L’idée de créer un label de type ISO pour les journalistes, dans le but de lutter contre la désinformation est apparemment pertinente mais suscite pourtant des réserves. L’histoire du journalisme nous montre que ses grandes figures – comme Albert Londres, dont le nom est associé à un prix prestigieux – n’avaient pas besoin de certification pour imposer leur analyse. Le journalisme repose d’abord sur une démarche, une éthique, une liberté d’enquêter difficilement traduisibles en normes industrielles.
La tentation de standardiser l’information par des labels part d’une intention louable : rassurer le public, distinguer les sources fiables, limiter l’impact des fausses nouvelles. Mais elle comporte plusieurs effets pervers. D’abord, elle peut réduire la confiance à une conformité aux règles, à des cases à cocher. Cela revient à déléguer le jugement à une autorité « garante de la vérité », au lieu de cultiver l’esprit critique du public. Un tel système repose sur une vision descendante de l’information : les « bons » médias parleraient d’en haut, pendant que les internautes, soupçonnés de crédulité ou d’esprit complotiste, devraient suivre les recommandations.

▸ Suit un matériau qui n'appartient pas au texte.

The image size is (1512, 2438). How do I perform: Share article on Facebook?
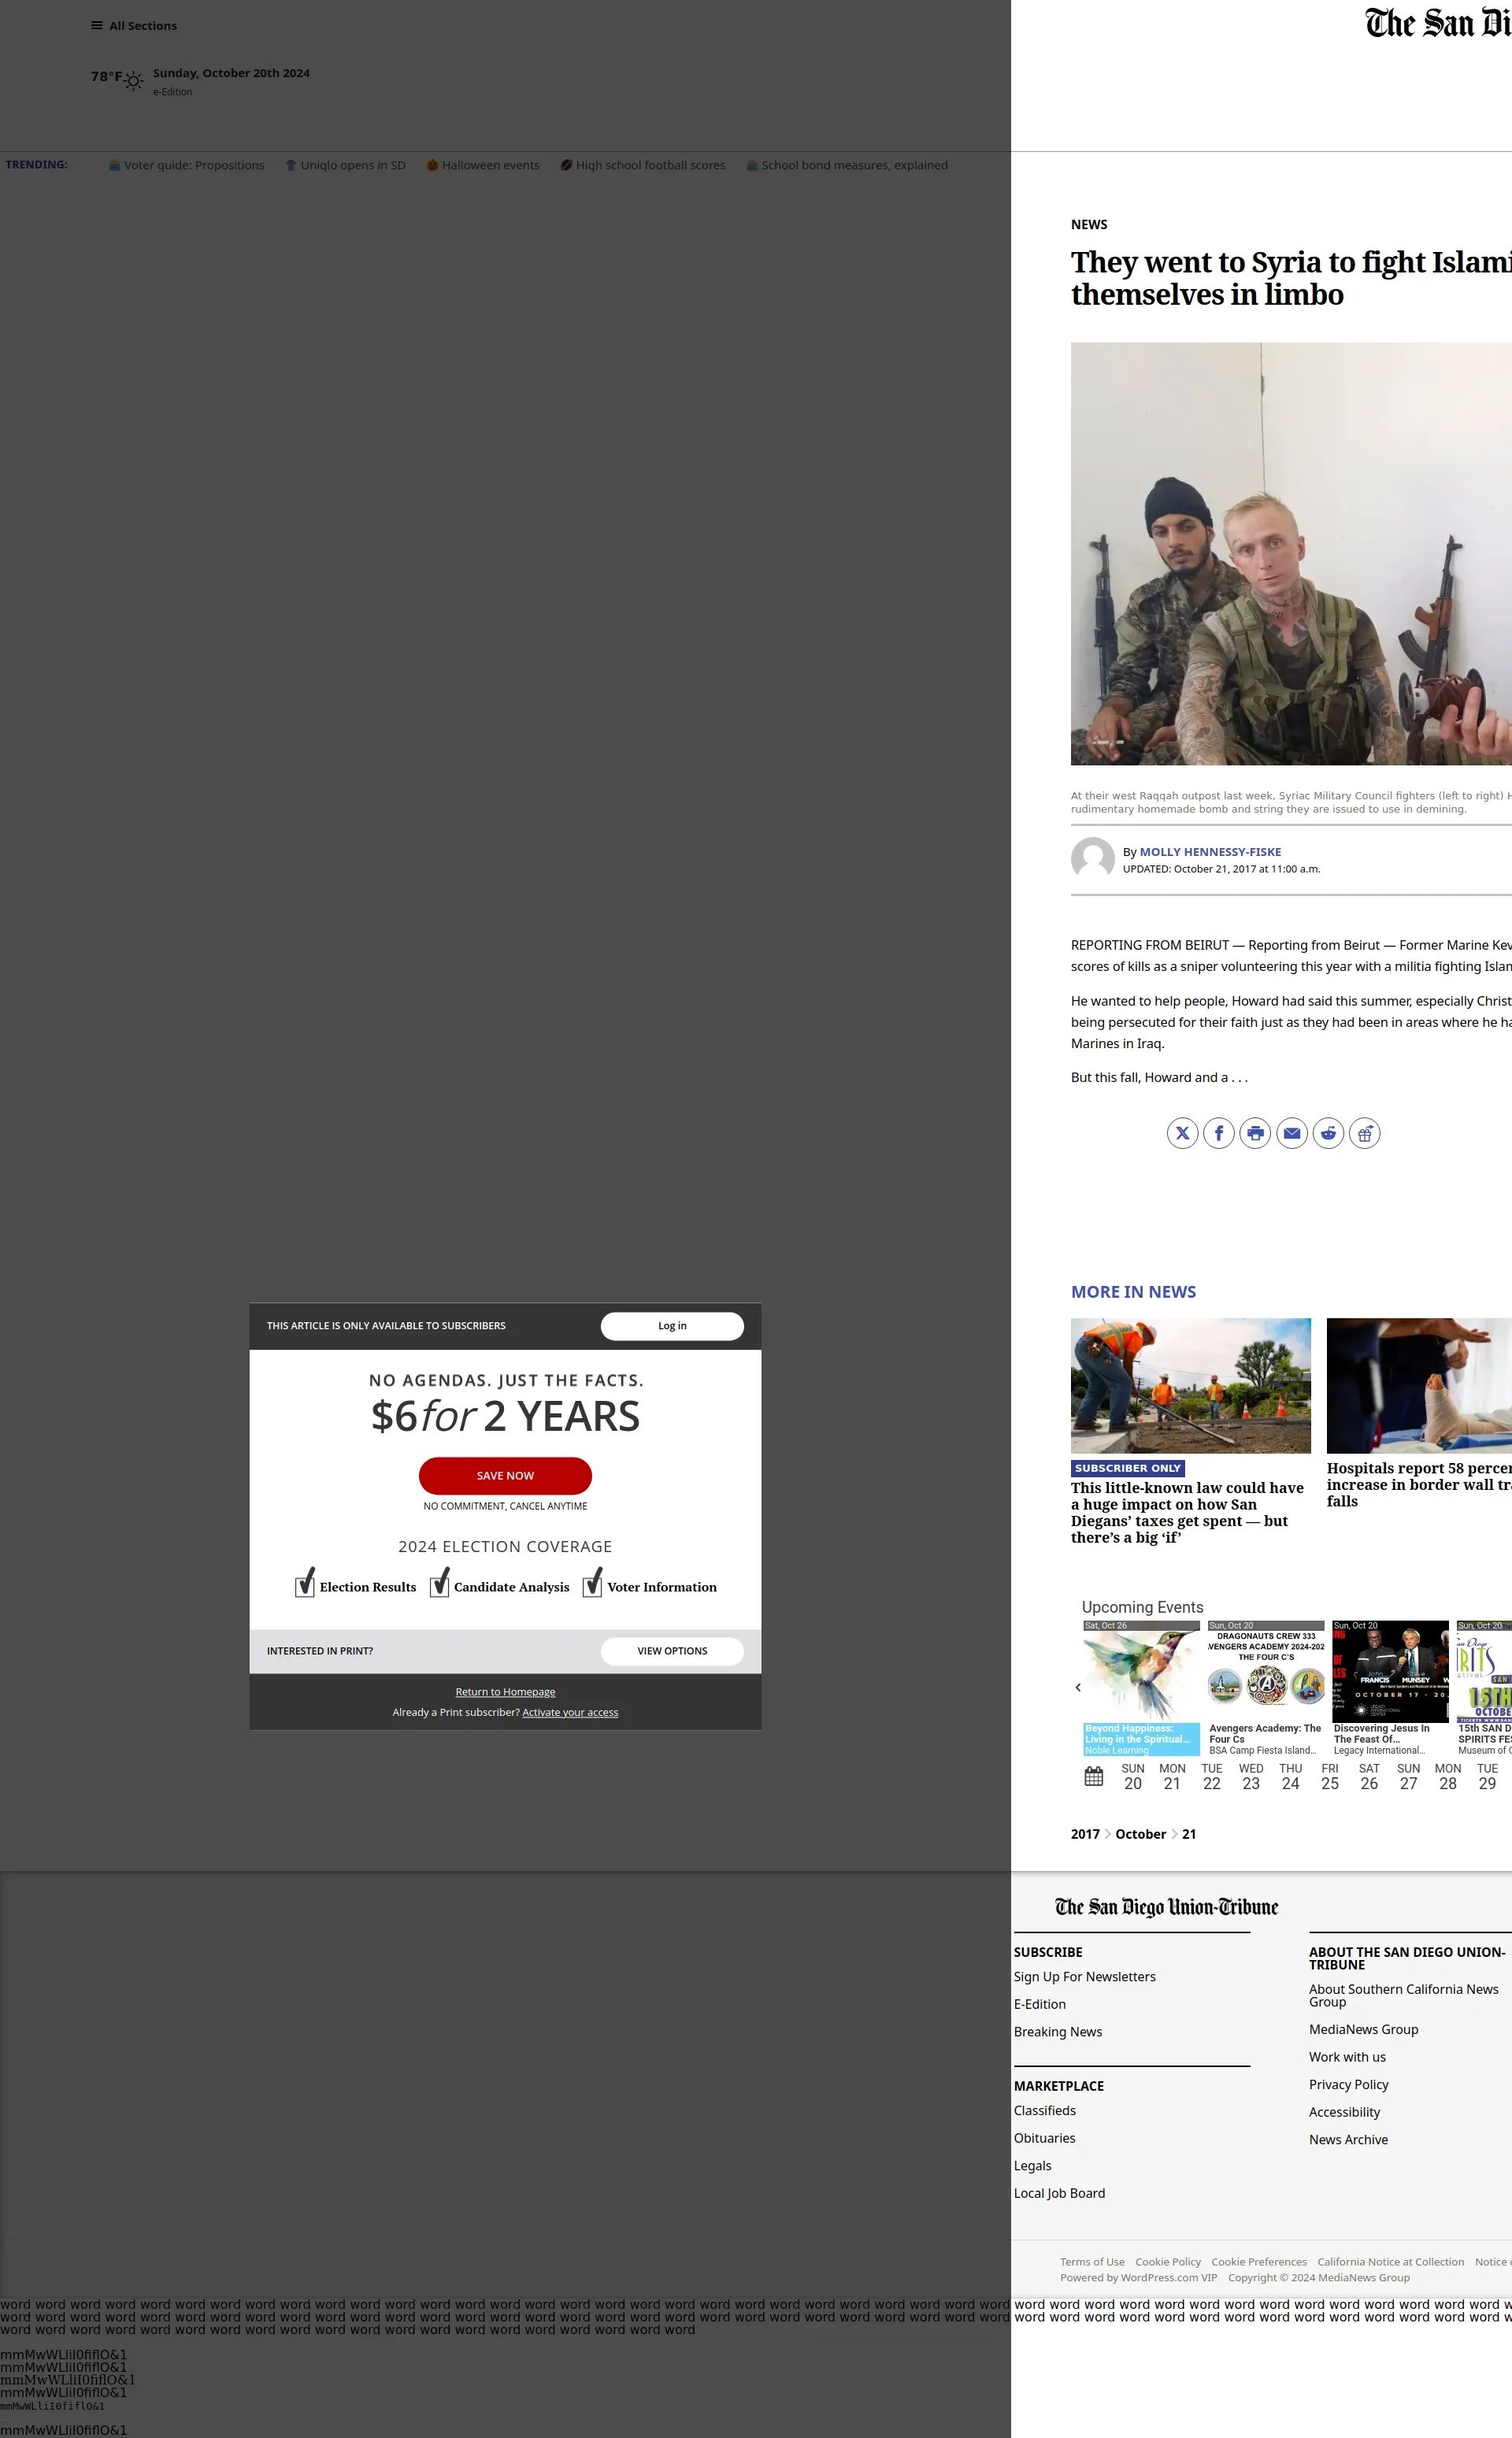(x=1218, y=1133)
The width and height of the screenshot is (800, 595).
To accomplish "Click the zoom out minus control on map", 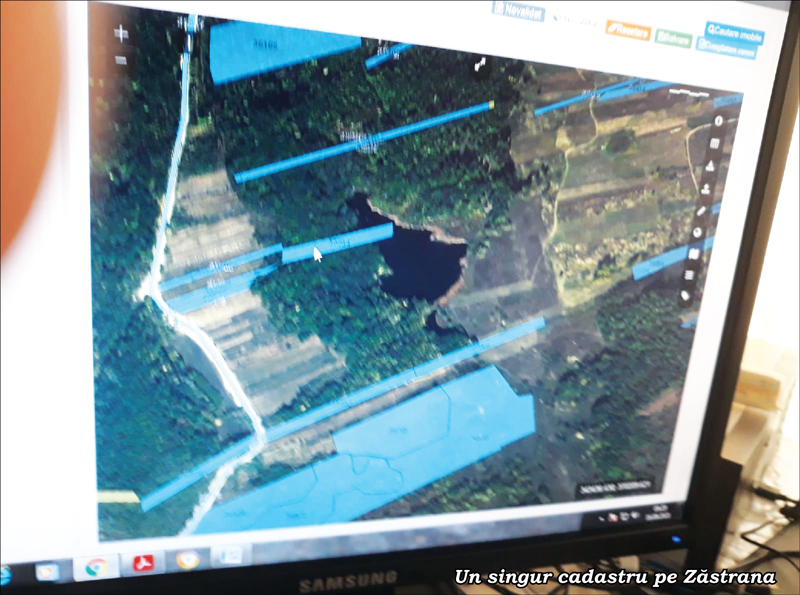I will (x=121, y=60).
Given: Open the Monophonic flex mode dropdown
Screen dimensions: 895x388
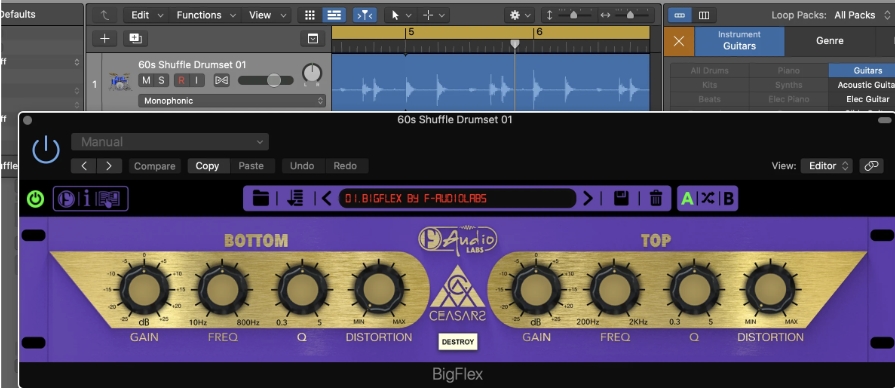Looking at the screenshot, I should pos(232,101).
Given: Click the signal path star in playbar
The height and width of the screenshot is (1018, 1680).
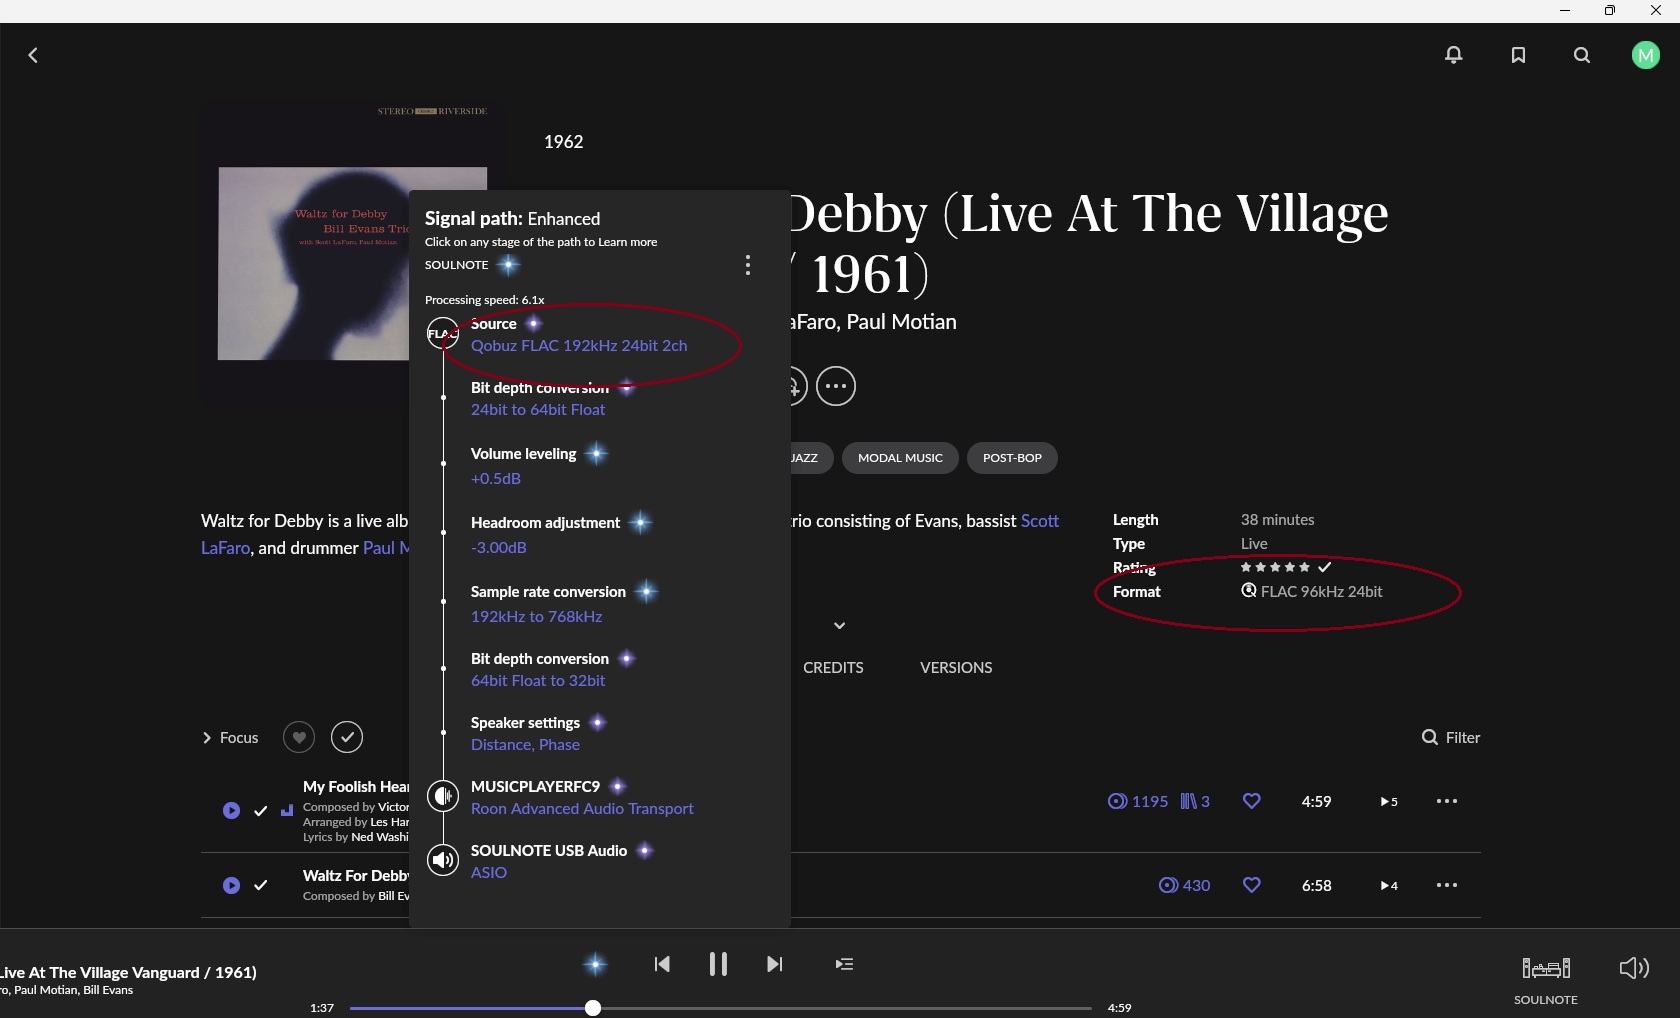Looking at the screenshot, I should click(x=595, y=964).
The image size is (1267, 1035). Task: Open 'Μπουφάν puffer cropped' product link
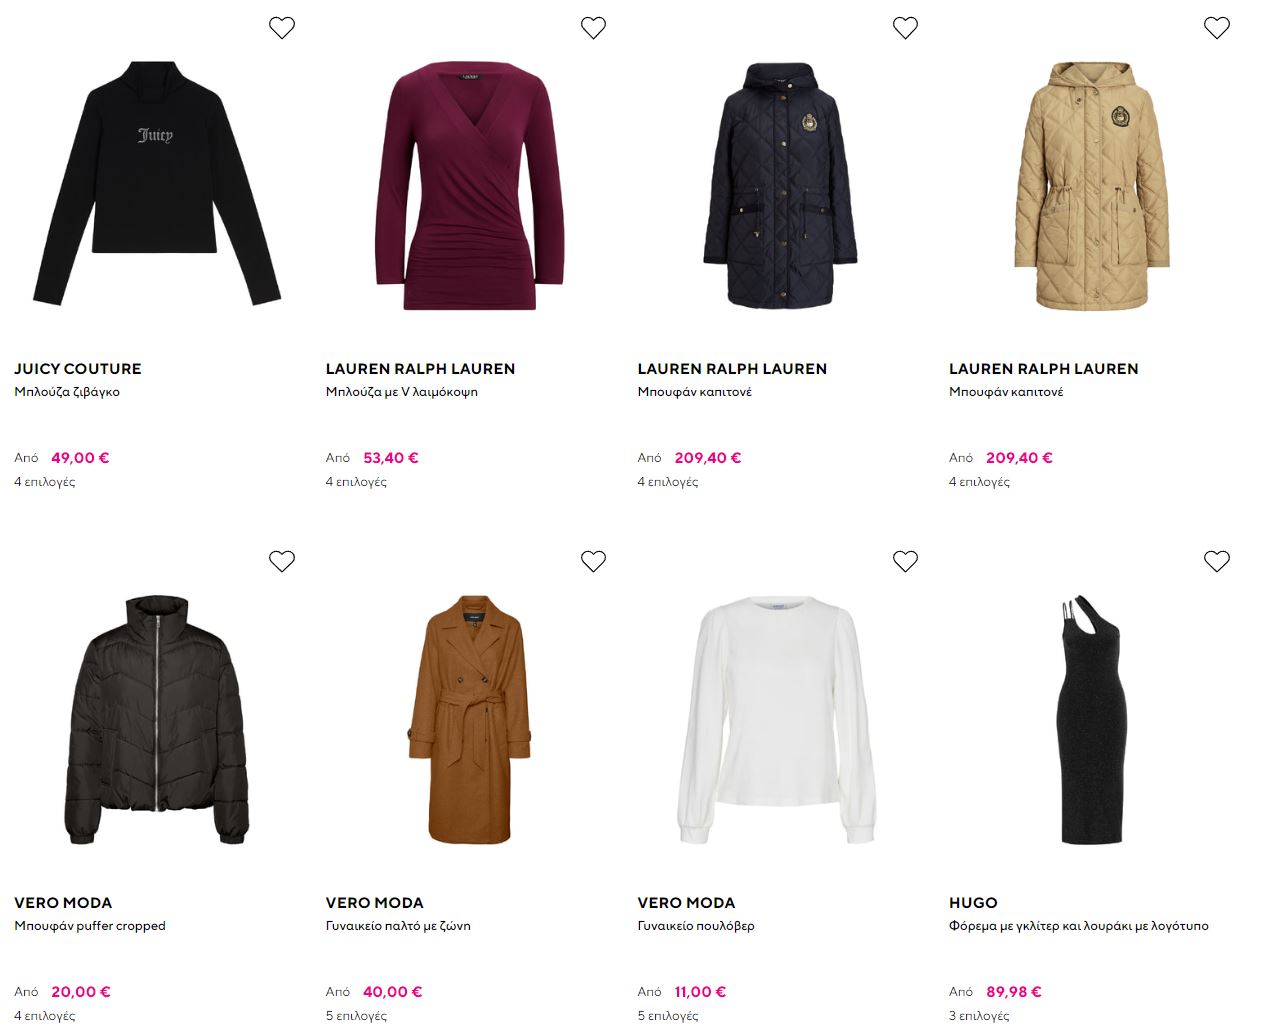[x=90, y=926]
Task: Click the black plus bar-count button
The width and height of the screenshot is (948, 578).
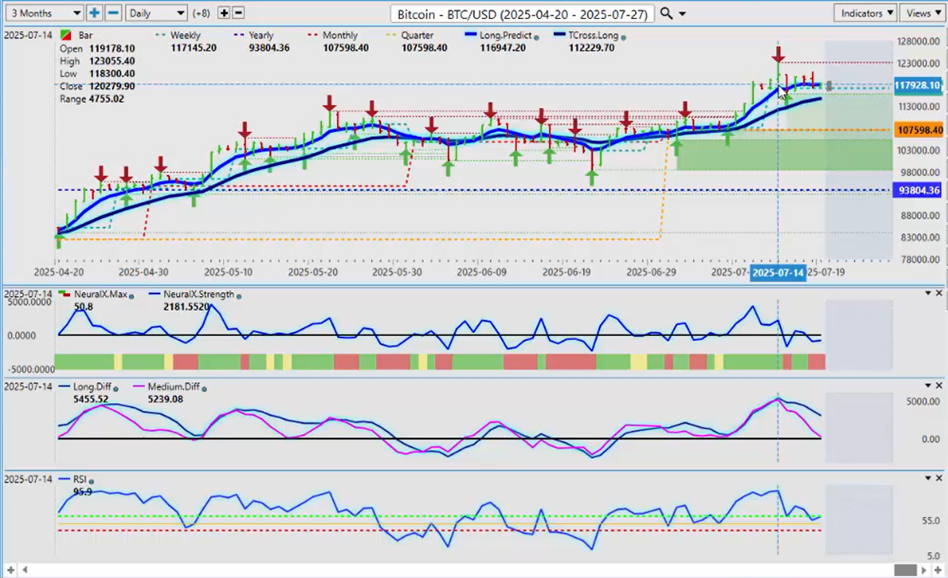Action: [224, 13]
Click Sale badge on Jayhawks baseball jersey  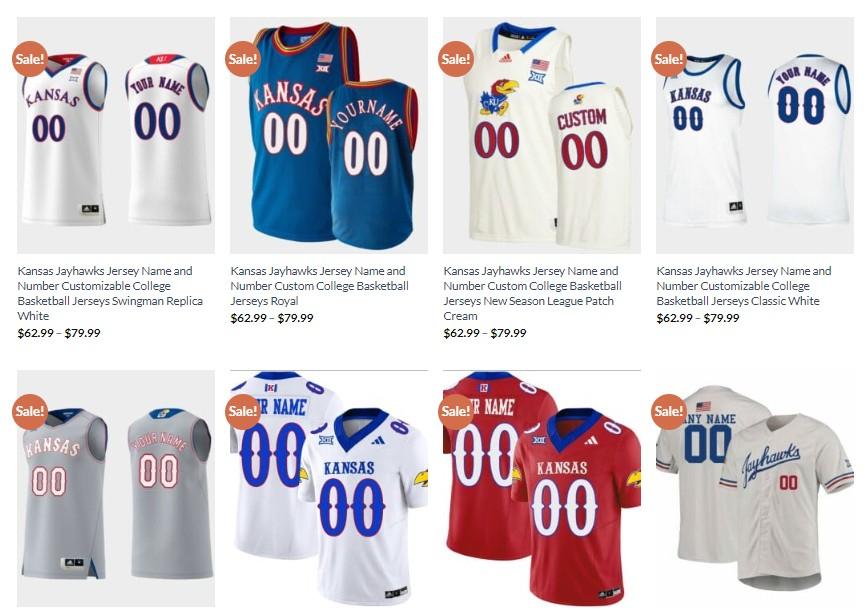(668, 411)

Deux initiatives illustrent cette tendance. Le Décodex, outil lancé par Le Monde en 2017, classe les sites selon leur fiabilité à l’aide d’un code couleur. Il vise à orienter les lecteurs, mais a été critiqué pour son opacité méthodologique et pour le risque de disqualifier des médias alternatifs ou critiques. La Journalism Trust Initiative, portée par Reporters sans frontières, pousse plus loin encore cette logique de labellisation en proposant une certification proche des normes ISO. Elle repose sur des critères liés à la transparence, la vérification et la déontologie, que les médias peuvent s’engager à respecter pour gagner en « crédibilité ».
Ces outils traduisent une volonté de réaffirmer des standards face à un écosystème numérique éclaté. Mais comme le soulignent les chercheurs Marie-Noëlle Doutreix et Lionel Barbe, ils risquent aussi de renforcer une forme de monopole symbolique de l’information « légitime ». Loin de valoriser la diversité des pratiques journalistiques, ils tendent à imposer une définition unique de ce qu’est un « bon média », souvent au détriment des initiatives critiques, indépendantes, ou issues de mouvements sociaux. En cela, ils participent à une recentralisation de la parole médiatique au moment même où elle devrait s’ouvrir.
Ce souci de normalisation oublie aussi que le journalisme a toujours été traversé par des écrivains et des intellectuels qui ont marqué la presse sans en avoir le titre. Zola, avec J’accuse…! dans L’Aurore, Camus, à la tête du journal Combat, ou Gide, avec ses récits critiques de voyage, ont écrit des textes à la fois littéraires, politiques et profondément journalistiques. Leur autorité ne venait pas d’une certification, mais de la force de leur regard, de la clarté de leur engagement et de leur responsabilité publique. Ces exemples rappellent que le journalisme est aussi un espace d’écriture et de courage, qui dépasse les cadres professionnels. Je pense également aux nombreux articles rédigés par des écrivains anglo-saxon célèbres que j’ai lus récemment dans la collection America. Des textes qui relatent l’es phénomènes d’évolution de la société américaine avec une grande acuité.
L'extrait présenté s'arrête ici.